Start of THE DATA

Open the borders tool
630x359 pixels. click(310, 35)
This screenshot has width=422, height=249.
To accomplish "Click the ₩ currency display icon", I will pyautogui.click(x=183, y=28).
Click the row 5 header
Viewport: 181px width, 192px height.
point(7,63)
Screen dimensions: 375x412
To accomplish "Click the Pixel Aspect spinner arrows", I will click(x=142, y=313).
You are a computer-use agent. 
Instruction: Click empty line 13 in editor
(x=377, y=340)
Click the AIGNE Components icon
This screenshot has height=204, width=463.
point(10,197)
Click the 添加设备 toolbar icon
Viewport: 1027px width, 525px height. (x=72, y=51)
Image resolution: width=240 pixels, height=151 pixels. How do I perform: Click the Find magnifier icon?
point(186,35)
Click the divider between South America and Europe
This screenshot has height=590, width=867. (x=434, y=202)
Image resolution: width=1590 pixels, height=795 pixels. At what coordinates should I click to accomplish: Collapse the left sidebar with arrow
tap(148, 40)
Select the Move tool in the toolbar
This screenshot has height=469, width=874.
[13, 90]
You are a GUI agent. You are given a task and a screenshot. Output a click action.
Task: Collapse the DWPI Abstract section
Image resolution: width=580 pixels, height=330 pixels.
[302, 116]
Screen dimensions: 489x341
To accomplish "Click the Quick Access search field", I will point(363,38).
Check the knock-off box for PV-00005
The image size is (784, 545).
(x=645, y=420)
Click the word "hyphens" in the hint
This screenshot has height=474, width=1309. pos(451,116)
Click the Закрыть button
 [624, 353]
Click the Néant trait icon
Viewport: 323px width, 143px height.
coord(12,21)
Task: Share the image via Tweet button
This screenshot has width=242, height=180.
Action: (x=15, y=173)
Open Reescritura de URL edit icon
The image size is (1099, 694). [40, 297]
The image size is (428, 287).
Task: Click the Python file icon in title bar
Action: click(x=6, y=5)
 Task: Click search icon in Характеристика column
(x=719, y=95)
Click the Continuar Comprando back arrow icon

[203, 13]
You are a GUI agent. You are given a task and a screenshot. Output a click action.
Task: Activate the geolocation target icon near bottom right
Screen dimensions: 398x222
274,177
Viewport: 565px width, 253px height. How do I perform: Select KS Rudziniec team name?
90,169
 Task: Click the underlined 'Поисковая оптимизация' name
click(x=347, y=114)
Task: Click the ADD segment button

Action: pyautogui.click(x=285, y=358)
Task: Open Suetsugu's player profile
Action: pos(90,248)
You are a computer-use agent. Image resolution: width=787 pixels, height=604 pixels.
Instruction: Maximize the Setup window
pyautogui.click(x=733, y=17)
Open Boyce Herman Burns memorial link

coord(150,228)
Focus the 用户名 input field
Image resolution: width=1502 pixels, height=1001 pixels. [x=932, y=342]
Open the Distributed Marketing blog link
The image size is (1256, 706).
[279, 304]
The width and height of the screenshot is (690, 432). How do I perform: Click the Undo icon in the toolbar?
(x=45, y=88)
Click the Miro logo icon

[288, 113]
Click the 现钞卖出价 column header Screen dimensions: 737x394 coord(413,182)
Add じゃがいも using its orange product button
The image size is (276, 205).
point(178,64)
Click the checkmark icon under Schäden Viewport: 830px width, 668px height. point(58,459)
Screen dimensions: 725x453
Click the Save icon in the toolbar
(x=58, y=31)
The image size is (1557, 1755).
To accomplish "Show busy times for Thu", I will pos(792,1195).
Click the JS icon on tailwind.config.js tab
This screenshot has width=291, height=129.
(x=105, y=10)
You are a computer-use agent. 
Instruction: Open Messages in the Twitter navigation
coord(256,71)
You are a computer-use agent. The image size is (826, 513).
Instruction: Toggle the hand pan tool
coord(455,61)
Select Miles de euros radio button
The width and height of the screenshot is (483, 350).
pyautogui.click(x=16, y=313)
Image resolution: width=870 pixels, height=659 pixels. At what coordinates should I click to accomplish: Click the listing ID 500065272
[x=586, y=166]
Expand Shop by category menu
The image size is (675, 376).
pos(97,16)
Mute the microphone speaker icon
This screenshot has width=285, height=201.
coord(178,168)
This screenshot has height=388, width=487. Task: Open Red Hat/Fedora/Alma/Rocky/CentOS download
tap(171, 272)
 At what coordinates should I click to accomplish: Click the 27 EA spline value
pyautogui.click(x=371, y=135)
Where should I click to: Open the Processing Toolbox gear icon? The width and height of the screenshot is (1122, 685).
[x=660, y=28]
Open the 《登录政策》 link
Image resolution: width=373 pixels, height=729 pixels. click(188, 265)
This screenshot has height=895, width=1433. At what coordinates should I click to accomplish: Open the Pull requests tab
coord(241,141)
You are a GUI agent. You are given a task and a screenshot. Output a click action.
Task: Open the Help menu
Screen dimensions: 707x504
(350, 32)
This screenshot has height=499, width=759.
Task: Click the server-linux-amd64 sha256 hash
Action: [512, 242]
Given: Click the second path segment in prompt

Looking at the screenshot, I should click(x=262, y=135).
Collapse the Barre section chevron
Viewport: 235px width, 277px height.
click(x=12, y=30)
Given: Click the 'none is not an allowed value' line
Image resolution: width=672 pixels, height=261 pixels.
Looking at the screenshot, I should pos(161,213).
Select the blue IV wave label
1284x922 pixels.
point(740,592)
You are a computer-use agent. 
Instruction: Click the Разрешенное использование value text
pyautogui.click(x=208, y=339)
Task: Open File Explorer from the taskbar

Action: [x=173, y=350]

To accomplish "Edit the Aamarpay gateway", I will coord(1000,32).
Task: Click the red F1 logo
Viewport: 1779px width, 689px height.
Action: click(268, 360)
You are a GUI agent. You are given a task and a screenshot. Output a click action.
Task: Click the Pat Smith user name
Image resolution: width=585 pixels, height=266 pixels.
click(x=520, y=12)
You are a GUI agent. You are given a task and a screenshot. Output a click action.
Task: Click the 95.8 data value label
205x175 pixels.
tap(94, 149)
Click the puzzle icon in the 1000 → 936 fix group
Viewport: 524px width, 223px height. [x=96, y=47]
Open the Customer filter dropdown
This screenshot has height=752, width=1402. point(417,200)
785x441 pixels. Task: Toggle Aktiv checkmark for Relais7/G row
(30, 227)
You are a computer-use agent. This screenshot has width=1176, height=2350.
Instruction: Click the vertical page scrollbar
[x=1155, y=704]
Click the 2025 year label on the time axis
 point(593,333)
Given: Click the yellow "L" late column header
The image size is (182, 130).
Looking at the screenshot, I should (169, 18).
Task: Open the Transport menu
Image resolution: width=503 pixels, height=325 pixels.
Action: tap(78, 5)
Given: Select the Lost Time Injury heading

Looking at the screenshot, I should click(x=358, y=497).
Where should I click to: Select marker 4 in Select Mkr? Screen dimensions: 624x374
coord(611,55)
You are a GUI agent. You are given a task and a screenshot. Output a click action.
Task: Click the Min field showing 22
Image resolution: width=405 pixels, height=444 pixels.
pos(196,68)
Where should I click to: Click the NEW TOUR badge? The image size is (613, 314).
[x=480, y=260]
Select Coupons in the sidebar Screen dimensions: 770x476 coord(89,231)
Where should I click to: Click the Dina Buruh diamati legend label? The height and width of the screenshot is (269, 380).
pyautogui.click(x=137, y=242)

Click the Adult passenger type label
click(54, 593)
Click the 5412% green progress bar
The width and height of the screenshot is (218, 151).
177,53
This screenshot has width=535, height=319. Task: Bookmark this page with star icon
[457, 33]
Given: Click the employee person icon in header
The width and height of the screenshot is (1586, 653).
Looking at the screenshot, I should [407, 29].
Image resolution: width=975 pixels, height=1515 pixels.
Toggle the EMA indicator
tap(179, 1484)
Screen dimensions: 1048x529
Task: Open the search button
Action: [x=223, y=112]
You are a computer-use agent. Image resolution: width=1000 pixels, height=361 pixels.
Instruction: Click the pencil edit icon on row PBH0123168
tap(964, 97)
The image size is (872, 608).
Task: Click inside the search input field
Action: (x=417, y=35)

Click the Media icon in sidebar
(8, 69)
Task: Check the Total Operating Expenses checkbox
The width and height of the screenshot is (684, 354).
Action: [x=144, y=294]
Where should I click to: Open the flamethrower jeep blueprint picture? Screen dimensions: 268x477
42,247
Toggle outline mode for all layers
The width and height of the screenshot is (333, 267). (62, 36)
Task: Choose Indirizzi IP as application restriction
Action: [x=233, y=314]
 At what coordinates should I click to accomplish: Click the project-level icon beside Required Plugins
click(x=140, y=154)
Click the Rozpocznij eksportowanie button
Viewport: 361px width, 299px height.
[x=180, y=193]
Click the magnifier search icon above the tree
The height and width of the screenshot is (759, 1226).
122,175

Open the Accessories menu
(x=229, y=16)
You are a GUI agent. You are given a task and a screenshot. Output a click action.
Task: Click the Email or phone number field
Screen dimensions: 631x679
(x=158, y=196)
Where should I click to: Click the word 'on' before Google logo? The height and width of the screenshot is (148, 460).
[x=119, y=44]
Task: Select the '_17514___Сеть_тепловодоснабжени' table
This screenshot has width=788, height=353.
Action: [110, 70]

End of THE DATA

▶ **WHAT THE TASK ASKS**
Of all the entries above, retype exactly the lines from the line with "This screenshot has height=388, width=487." to the line with "Task: Click the 95.8 data value label", both included, and no others.

▶ **RESPONSE BOX**
This screenshot has height=388, width=487. Task: Open Red Hat/Fedora/Alma/Rocky/CentOS download
tap(171, 272)
 At what coordinates should I click to accomplish: Click the 27 EA spline value
pyautogui.click(x=371, y=135)
Where should I click to: Open the Processing Toolbox gear icon? The width and height of the screenshot is (1122, 685).
[x=660, y=28]
Open the 《登录政策》 link
Image resolution: width=373 pixels, height=729 pixels. click(188, 265)
This screenshot has height=895, width=1433. At what coordinates should I click to accomplish: Open the Pull requests tab
coord(241,141)
You are a GUI agent. You are given a task and a screenshot. Output a click action.
Task: Open the Help menu
Screen dimensions: 707x504
(350, 32)
This screenshot has height=499, width=759.
Task: Click the server-linux-amd64 sha256 hash
Action: [512, 242]
Given: Click the second path segment in prompt

Looking at the screenshot, I should click(x=262, y=135).
Collapse the Barre section chevron
Viewport: 235px width, 277px height.
click(x=12, y=30)
Given: Click the 'none is not an allowed value' line
Image resolution: width=672 pixels, height=261 pixels.
Looking at the screenshot, I should pos(161,213).
Select the blue IV wave label
1284x922 pixels.
point(740,592)
You are a computer-use agent. 
Instruction: Click the Разрешенное использование value text
pyautogui.click(x=208, y=339)
Task: Open File Explorer from the taskbar

Action: [x=173, y=350]

To accomplish "Edit the Aamarpay gateway", I will coord(1000,32).
Task: Click the red F1 logo
Viewport: 1779px width, 689px height.
Action: click(268, 360)
You are a GUI agent. You are given a task and a screenshot. Output a click action.
Task: Click the Pat Smith user name
Image resolution: width=585 pixels, height=266 pixels.
click(x=520, y=12)
You are a GUI agent. You are given a task and a screenshot. Output a click action.
Task: Click the 95.8 data value label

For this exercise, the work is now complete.